▶ [Task instructions]: Copy every one of the items below word for word, without changing a single character.
>> begin Record set
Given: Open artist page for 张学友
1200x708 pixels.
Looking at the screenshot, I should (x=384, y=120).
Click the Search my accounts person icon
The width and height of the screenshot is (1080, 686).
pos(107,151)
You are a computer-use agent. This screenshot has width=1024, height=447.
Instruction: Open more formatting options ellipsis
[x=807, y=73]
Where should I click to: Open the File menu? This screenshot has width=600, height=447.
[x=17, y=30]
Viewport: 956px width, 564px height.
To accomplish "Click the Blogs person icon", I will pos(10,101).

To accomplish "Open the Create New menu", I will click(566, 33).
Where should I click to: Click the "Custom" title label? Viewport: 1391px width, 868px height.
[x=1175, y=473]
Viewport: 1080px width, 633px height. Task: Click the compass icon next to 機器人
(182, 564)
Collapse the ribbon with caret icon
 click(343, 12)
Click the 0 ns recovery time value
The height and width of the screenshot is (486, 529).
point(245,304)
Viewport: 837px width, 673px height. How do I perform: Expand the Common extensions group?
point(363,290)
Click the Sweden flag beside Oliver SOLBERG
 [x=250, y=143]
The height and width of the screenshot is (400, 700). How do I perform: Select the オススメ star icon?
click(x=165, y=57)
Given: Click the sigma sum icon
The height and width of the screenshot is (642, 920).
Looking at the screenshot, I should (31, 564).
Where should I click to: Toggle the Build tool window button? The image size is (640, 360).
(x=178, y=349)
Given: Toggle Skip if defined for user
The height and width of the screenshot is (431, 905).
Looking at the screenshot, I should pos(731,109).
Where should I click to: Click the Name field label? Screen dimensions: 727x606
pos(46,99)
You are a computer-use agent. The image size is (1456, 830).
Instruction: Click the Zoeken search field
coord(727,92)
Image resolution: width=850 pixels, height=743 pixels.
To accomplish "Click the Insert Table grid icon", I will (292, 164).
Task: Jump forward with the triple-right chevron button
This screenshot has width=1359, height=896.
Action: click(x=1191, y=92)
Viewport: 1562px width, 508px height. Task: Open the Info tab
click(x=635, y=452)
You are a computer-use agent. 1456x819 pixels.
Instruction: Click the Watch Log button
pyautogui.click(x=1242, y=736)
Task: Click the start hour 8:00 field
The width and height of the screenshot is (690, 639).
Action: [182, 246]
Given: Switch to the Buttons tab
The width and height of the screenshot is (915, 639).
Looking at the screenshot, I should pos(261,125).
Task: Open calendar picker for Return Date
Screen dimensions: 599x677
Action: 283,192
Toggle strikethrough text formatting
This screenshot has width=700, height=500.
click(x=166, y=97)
>> end Record set
▶ [Response to this exercise]:
Given: Open artist page for 张学友
1200x708 pixels.
Looking at the screenshot, I should (x=384, y=120).
Click the Search my accounts person icon
The width and height of the screenshot is (1080, 686).
pos(107,151)
You are a computer-use agent. This screenshot has width=1024, height=447.
Instruction: Open more formatting options ellipsis
[x=807, y=73]
Where should I click to: Open the File menu? This screenshot has width=600, height=447.
[x=17, y=30]
Viewport: 956px width, 564px height.
To accomplish "Click the Blogs person icon", I will pos(10,101).

To accomplish "Open the Create New menu", I will click(566, 33).
Where should I click to: Click the "Custom" title label? Viewport: 1391px width, 868px height.
[x=1175, y=473]
Viewport: 1080px width, 633px height. Task: Click the compass icon next to 機器人
(182, 564)
Collapse the ribbon with caret icon
 click(343, 12)
Click the 0 ns recovery time value
The height and width of the screenshot is (486, 529).
point(245,304)
Viewport: 837px width, 673px height. How do I perform: Expand the Common extensions group?
point(363,290)
Click the Sweden flag beside Oliver SOLBERG
 [x=250, y=143]
The height and width of the screenshot is (400, 700). How do I perform: Select the オススメ star icon?
click(x=165, y=57)
Given: Click the sigma sum icon
The height and width of the screenshot is (642, 920).
Looking at the screenshot, I should (31, 564).
Where should I click to: Toggle the Build tool window button? The image size is (640, 360).
(x=178, y=349)
Given: Toggle Skip if defined for user
The height and width of the screenshot is (431, 905).
Looking at the screenshot, I should pos(731,109).
Where should I click to: Click the Name field label? Screen dimensions: 727x606
pos(46,99)
You are a computer-use agent. The image size is (1456, 830).
Instruction: Click the Zoeken search field
coord(727,92)
Image resolution: width=850 pixels, height=743 pixels.
To accomplish "Click the Insert Table grid icon", I will (292, 164).
Task: Jump forward with the triple-right chevron button
This screenshot has width=1359, height=896.
Action: click(x=1191, y=92)
Viewport: 1562px width, 508px height. Task: Open the Info tab
click(x=635, y=452)
You are a computer-use agent. 1456x819 pixels.
Instruction: Click the Watch Log button
pyautogui.click(x=1242, y=736)
Task: Click the start hour 8:00 field
The width and height of the screenshot is (690, 639).
Action: [182, 246]
Given: Switch to the Buttons tab
The width and height of the screenshot is (915, 639).
Looking at the screenshot, I should pos(261,125).
Task: Open calendar picker for Return Date
Screen dimensions: 599x677
Action: 283,192
Toggle strikethrough text formatting
This screenshot has width=700, height=500.
click(x=166, y=97)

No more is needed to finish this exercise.